It's a sunny day in central London, and your author is spending her day running between interviews and watching the men's semi-finals at Wimbledon on the television.
Not so for actor John Gordon Sinclair. He's been in a rehearsal room for most of the week, and previewing The Ladykillers in the evening.
"I haven't seen any of the tennis this year," he says gloomily. "I only knew it had started because it started raining, and it always rains when Wimbledon starts."
He's missing the tennis in a good cause, though; Graham Linehan's adaptation of the classic Ealing comedy is back in London, at the Vaudeville Theatre.
"It's going really well," he enthuses. "It's a blast. In fact it's a bit of a corker - it's such a great show."
It's a stage adaptation that exaggerates the comic elements of its filmic source. "It's an Ealing comedy ramped up. The comedy is heightened. I watched the film before we started rehearsals, and it's very dark and melancholic. The show has kept that, it's still quite dark, and Mrs Wilberforce is a melancholic figure, so we hang on to that and ramp up the comedy. It's not just a chuckle - there are belly laughs.
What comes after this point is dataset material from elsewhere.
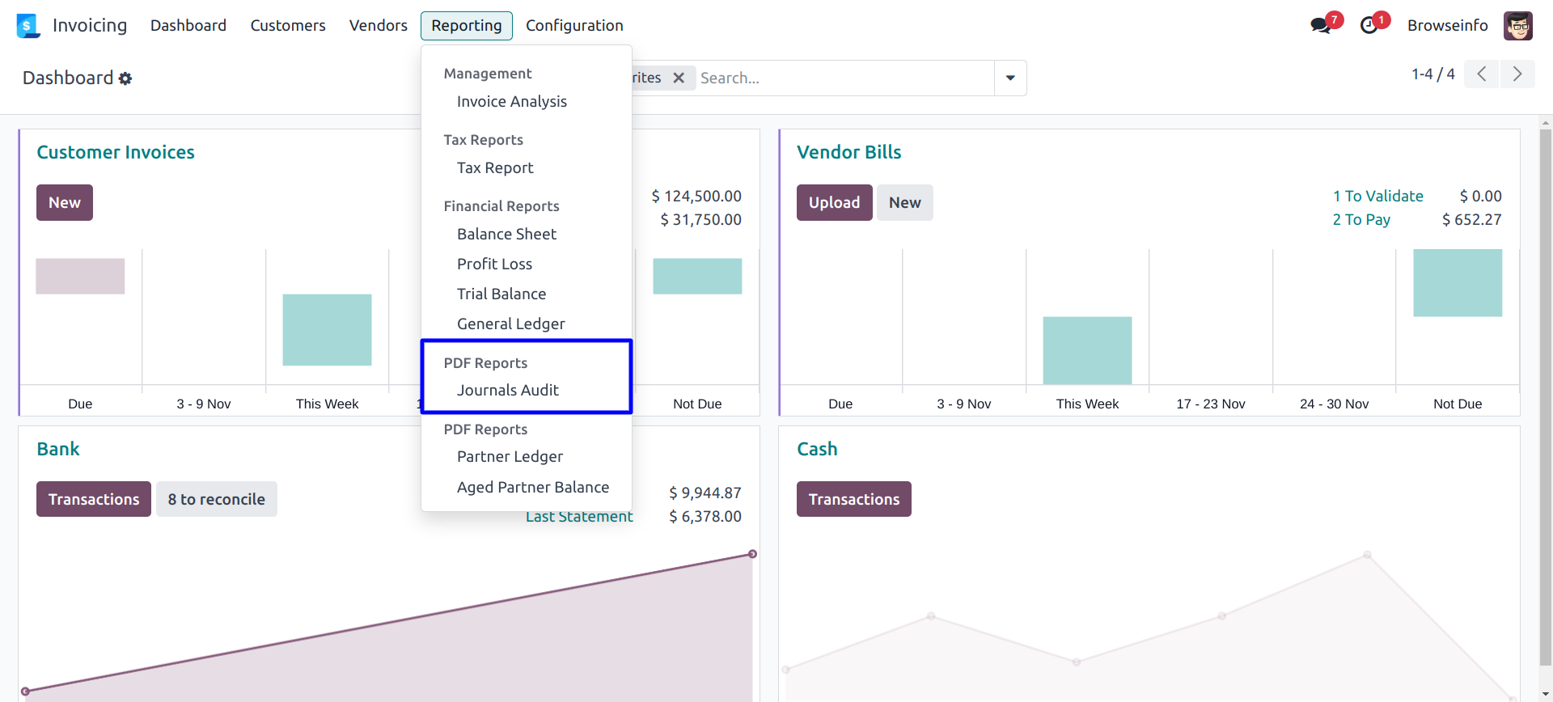Expand the search options dropdown arrow
Image resolution: width=1553 pixels, height=702 pixels.
pos(1010,78)
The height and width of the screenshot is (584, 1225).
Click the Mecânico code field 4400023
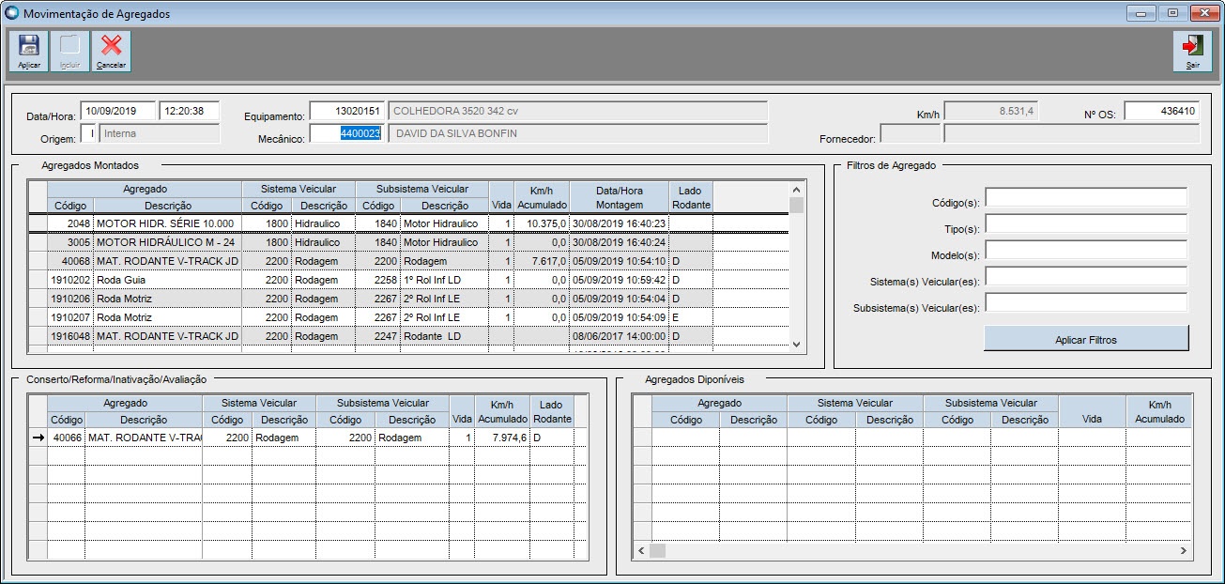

"The thing that's good is it's a serious comedy, which is much more suited to my style of playing - it's quite real. If you try to be funny, you're not being funny. Sean Foley's direction is along those lines - play it for real, and the response from the audience is fantastic."
He's extremely complimentary of his colleagues, praising the "great comedy credentials" of Simon Day and Ralf Little as well as the cleverness of Con O'Neill, and the "great mix" of the company as a whole.
Meanwhile, as he dashes between rehearsals and shows, he's putting the final touches to his second novel, following the success of his debut 'Seventy Times Seven' last year, which he confesses received a response "better than any of us ever hoped".
And he'll be keeping his ears peeled for news from Wimbledon. "Let's hope Andy Murray gets to the final!" he concludes cheerily.
John Gordon Sinclair stars in The Ladykillers at the Vaudeville Theatre.